Effect of cholesterol and ethanol on dermal delivery from DPPC liposomes

Abstract

The main objective of the present work was to compare the dermal delivery of minoxidil (Mx), a lipophilic drug from ethosomes versus classic liposomes, containing different cholesterol (CHOL) concentrations. All the systems were characterized for shape, lamellarity, particle size and entrapment efficiency percentage (EE), by transmission electron microscopy (TEM), confocal laser scanning microscopy (CLSM), laser diffraction and ultracentrifugation or dialysis methods, respectively. Multilamellar vesicles (MLVs) were obtained and one to six lamellae were visualized by CLSM. The presence of ethanol in the formulations affects the particle size in terms of reducing this parameter. In addition, it was possible to appreciate the influence of CHOL on the vesicle size, because it was increased, as CHOL concentration was higher. When the EE was determined by two different methods (ultracentrifugation and dialysis methods), a clear losing of entrapped drug by the ultracentrifugation method was observed, because the strong energy transmitted to the samples disrupted vesicles.

Vesicles were non-occlusively applied on rat skin and the permeation pattern of the different systems, depth into the skin and the main permeation pathway were studied by using β-carotene as a fluorescent probe. CLSM studies showed that ethosomal systems were much more efficient at delivering the fluorescent substance into the skin in terms of quantity and depth, than either liposomes or hydroalcoholic solutions.

Introduction

For the last 2 decades, topical delivery of drugs from liposomal formulations has evoked a considerable interest. Many reports on enhancing percutaneous delivery focus on the use of liposomes, because they can aid the transport of hydrophilic and lipophilic compounds (Coderch et al., 1996). However, it is generally agreed that classic liposomes are of little or no value as carriers for transdermal drug delivery, because they do not deeply penetrate the skin, but rather remain confined to the upper layer of the stratum corneum. Only specially designed vesicles were shown to be able to allow transdermal delivery, such as transfersomes (Cevc et al., 1998, Cevc et al., 2002).

Ethanol is known as an efficient permeation enhancer. This solvent is commonly believed to act by affecting the intercellular region of the stratum corneum (Magnusson et al., 1997), although other mechanisms have been reported, such as coadjuvant to diminish the melting point of drugs, such as lidocaine, achieving a higher concentration in the oil phase of an emulsion and prolonging the anaesthetic latency time (Kang et al., 2001). Its inclusion in liposomes to form ethosomes has already been investigated by other authors (Kirjavainen et al., 1999, Dayan and Touitou, 2000, Godin and Touitou, 2004).

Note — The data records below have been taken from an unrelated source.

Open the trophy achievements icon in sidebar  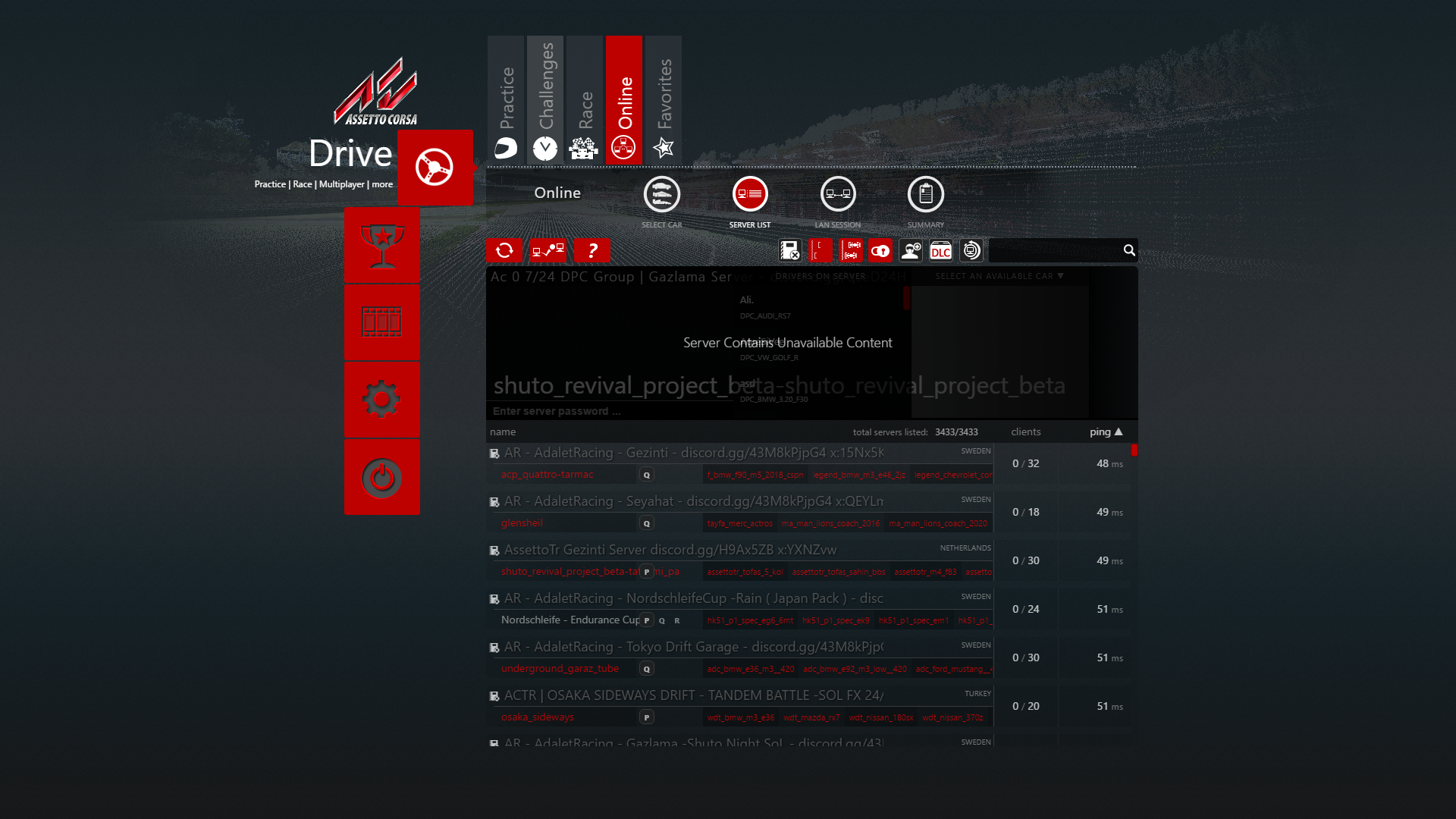tap(381, 245)
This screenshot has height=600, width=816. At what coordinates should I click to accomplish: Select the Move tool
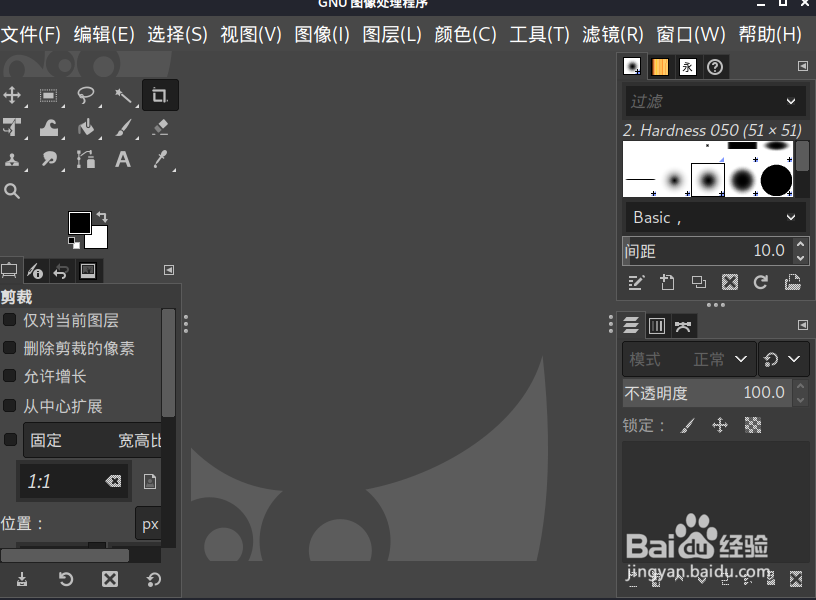click(13, 95)
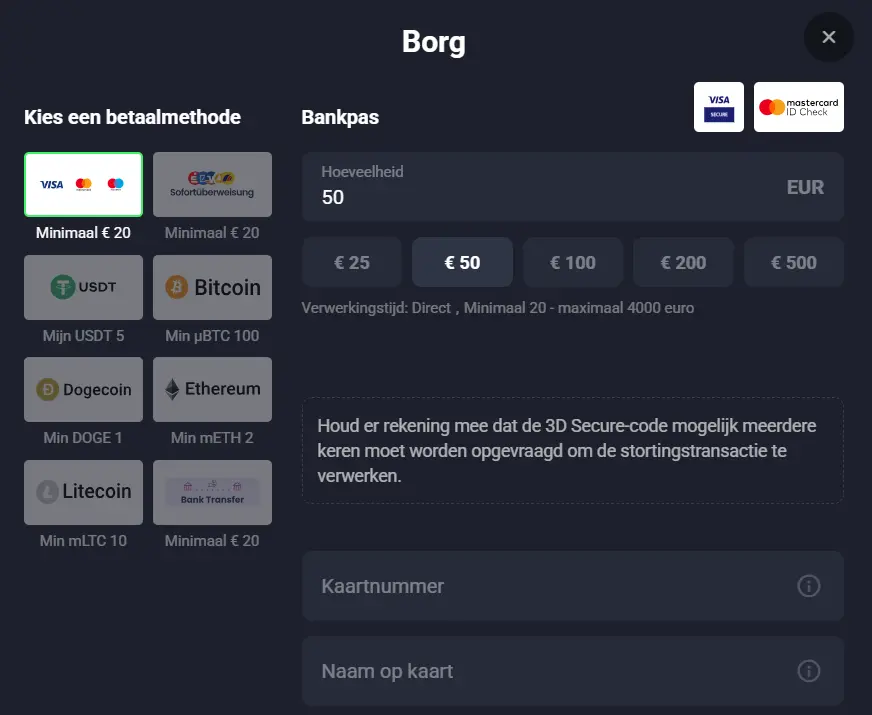
Task: Select the Visa/Mastercard payment method
Action: (83, 184)
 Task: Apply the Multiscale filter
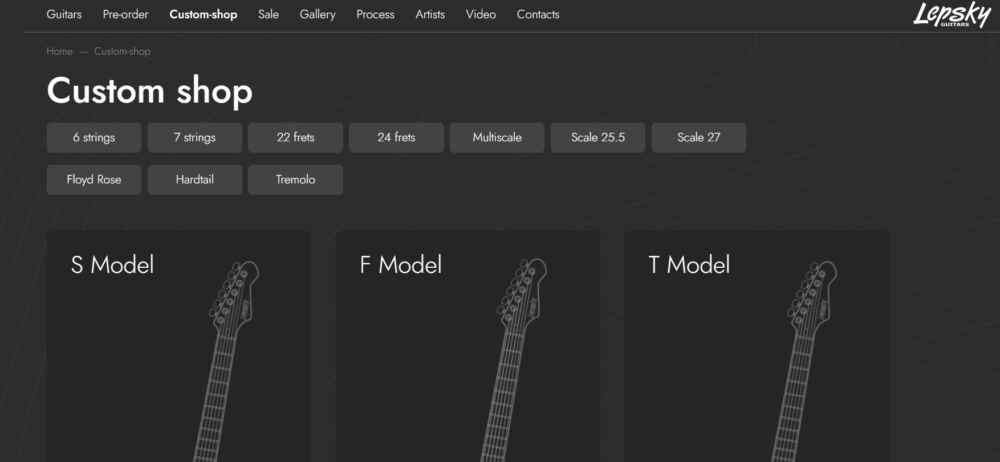coord(497,138)
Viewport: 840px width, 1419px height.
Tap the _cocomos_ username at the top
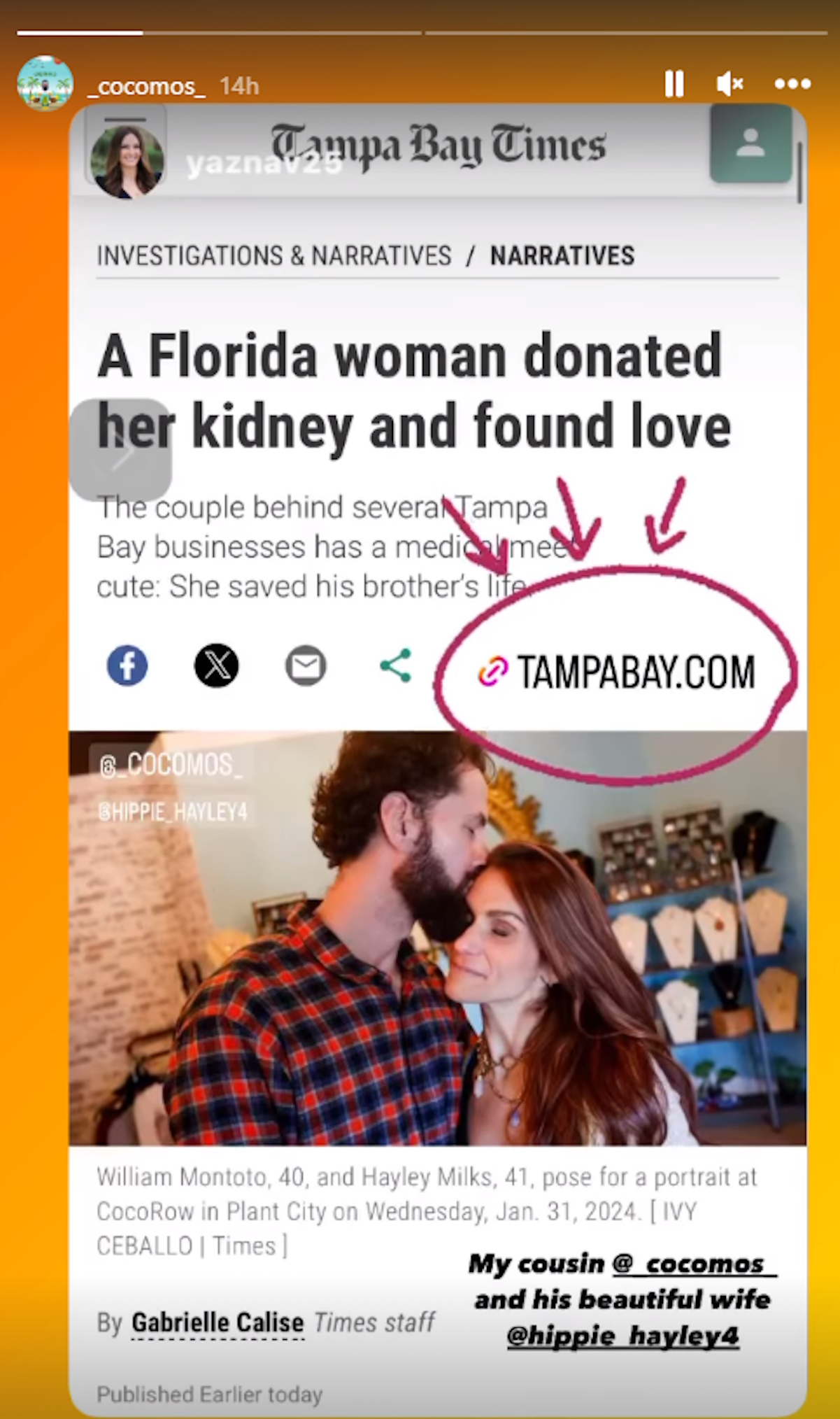pos(147,86)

In this study, Mx was selected as a model lipophilic drug. It has potential applications in the case of androgenetic alopecia (Olsen et al., 2002). However, the appearance of some complaints in the patients with this treatment (pruritus and scaling of the scalp) as a consequence of irritant contact dermatitis, allergic contact dermatitis or an exacerbation of seborrheic dermatitis, has been reported (Friedman et al., 2002).

In this paper, vesicle systems (liposomes and ethosomes) were prepared. Ethosomal formulations included ethanol in relatively high concentrations, incorporating it in the aqueous phase. Mx was dissolved in the hydroethanolic solution and was included in the aqueous compartment of vesicles.

This paper focuses on the preparation and characterization of ethosomal formulations, for Mx transdermal delivery. So, the effect of ethanol and CHOL on the permeation of two lipophilic substances (Mx and carotene) through rat skin was evaluated.